A few antidepressants linked to birth defects
“Reassuringly, we found that we could not replicate five earlier reported links with birth defects for sertraline, which is the most commonly used SSRI in our US study population”, said Jennita Reefhuis, a birth defects epidemiologist at the US Centers for Disease Control and Prevention in Atlanta, Georgia, and lead author of the investigation.
Researchers in the United States focused on selective serotonin reuptake inhibitor (SSRI) antidepressants, which they said are increasingly being used by women of reproductive age and during pregnancy. The team recorded use of the following SSRIs among the women from 1 month before conception up until the third month of pregnancy: citalopram (Celexa), escitalopram (Lexapro), fluoxetine (Prozac), paroxetine (Paxil) or sertraline (Zoloft).
They gathered data on 17,952 mothers whose children were born with birth defects and 9,875 mothers with children born without defects from 1997 to 2009.
But the study didn’t prove that the medications cause birth defects, and experts aren’t advising women to stop taking the drugs entirely.
Researchers are quick to note that even in the case of paroxetine and fluexetine, the absolute risk of these defects is still very small.
In an interview, Reefhuis said: “The main message is that depression and other mental health conditions can be very serious and many women need to take medication to manage their symptoms”.
Earlier studies had reached conflicting conclusions, leading to uncertainty around the safety of using antidepressants during pregnancy.
But they stated: “Although our analysis strongly supports the validity of the associations that were observed, the increase in the absolute risks, if the associations are causal, is small”.

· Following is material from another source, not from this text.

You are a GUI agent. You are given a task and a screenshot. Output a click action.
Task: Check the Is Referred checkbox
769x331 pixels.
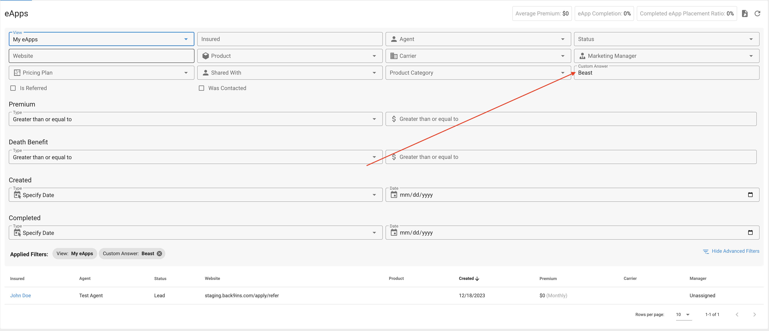click(13, 88)
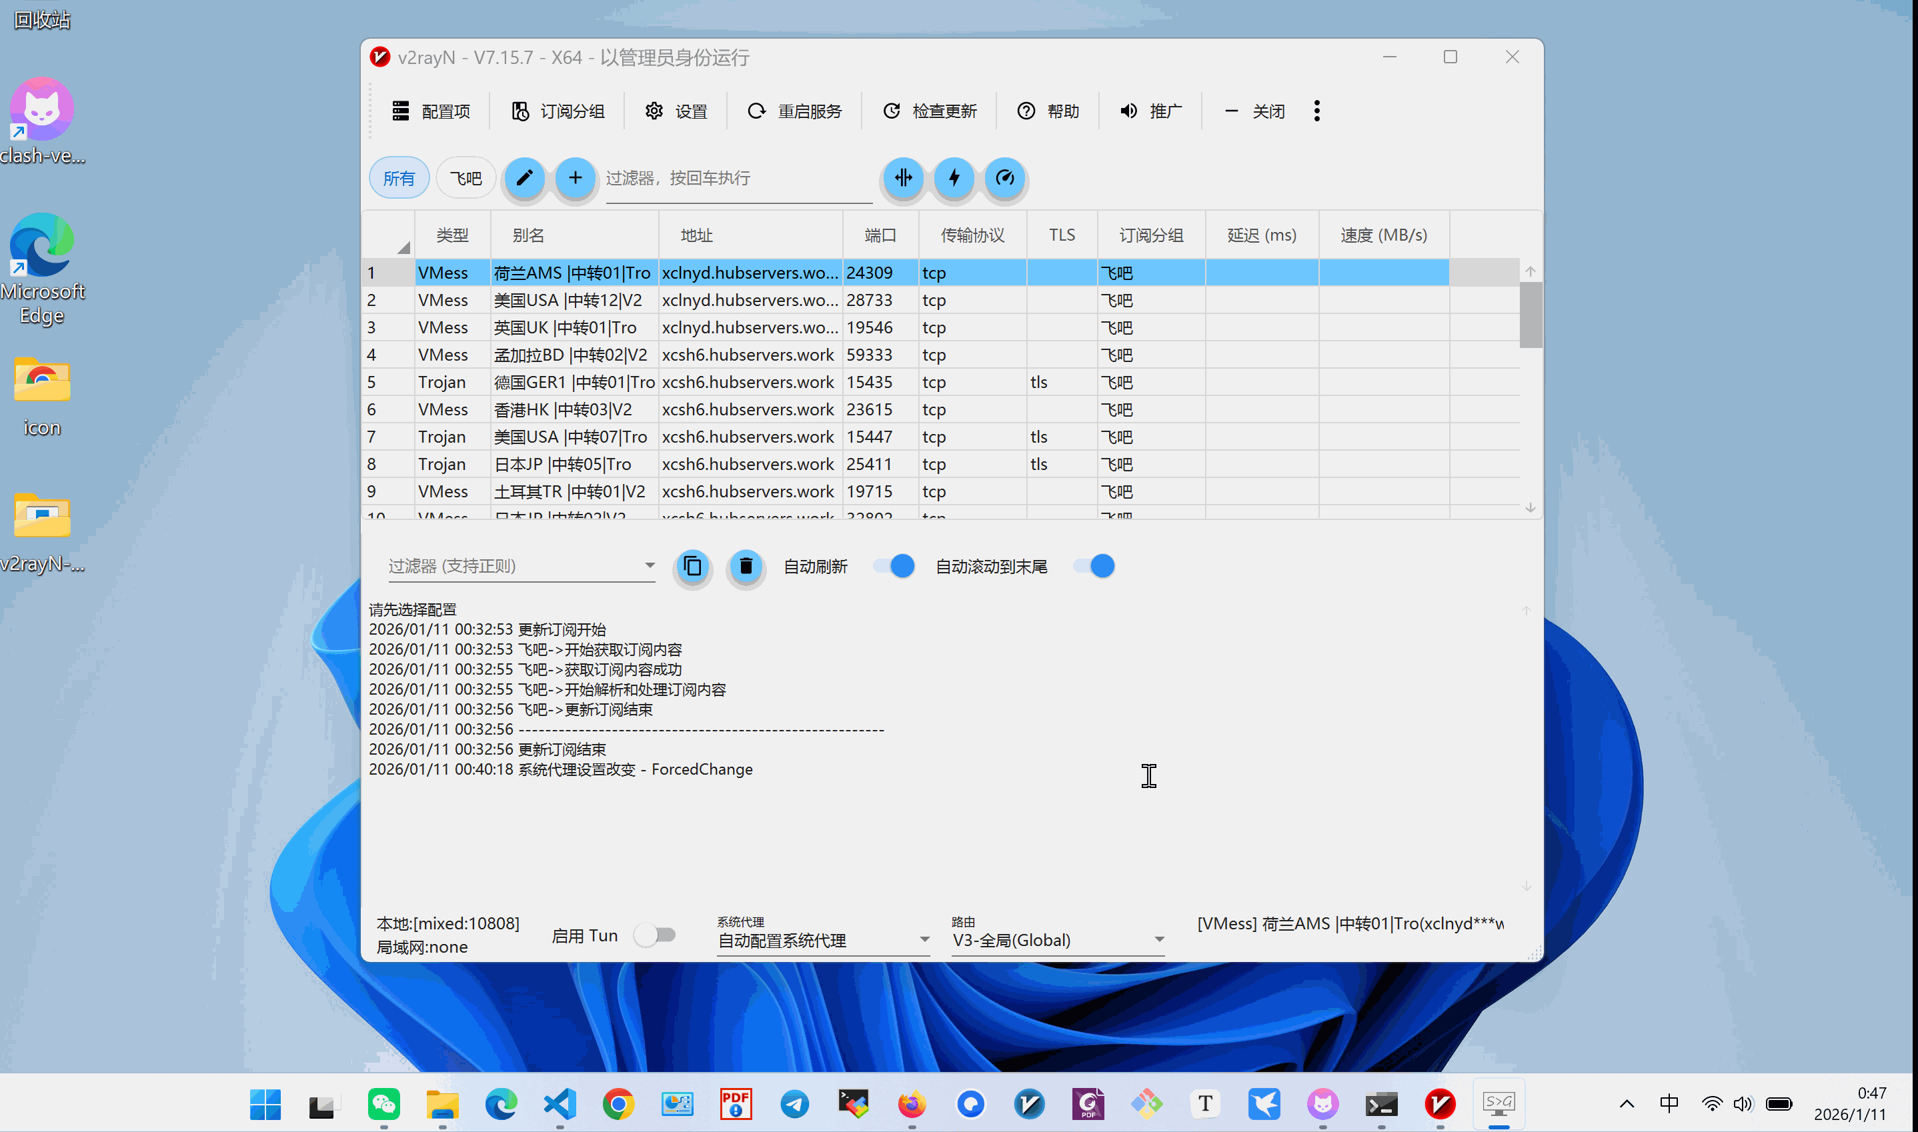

The data suggests that a few birth defects occur more frequently among the infants of women treated with paroxetine or fluoxetine in early pregnancy, said the researchers. Two birth defects were associated with fluoxetine: heart defects and irregular skull shape.
The Food and Drug Administration issued a warning in 20005 that the risk for birth defects, and heart defects in particular, could be increased by Paxil.
Treatment guidelines regarding depression during pregnancy published in 2009 by the American Psychiatric Association and the American College of Obstetricians and Gynecologists recommend discontinuing antidepressants if women are minimally symptomatic for a long period of time, but allow for the initiation or continuation of antidepressants if a woman is experiencing a moderate or severe episode or has a history of them. Zoloft, made by pharmaceutical giant Pfizer, is the subject of a major lawsuit over charges of birth defect. No links were found between birth defects and Zoloft, by far the most commonly used antidepressant, researchers say. “This paper showed that those antidepressants that appeared to be less safe do not show as high a risk of birth defects as some of the earlier reports showed, so that’s also reassuring”.
McCabe told NPR he hopes women will understand that “being on an antidepressant should not keep them from having a pregnancy, because they can be put on a drug that’s safe for their baby and will control their depression”.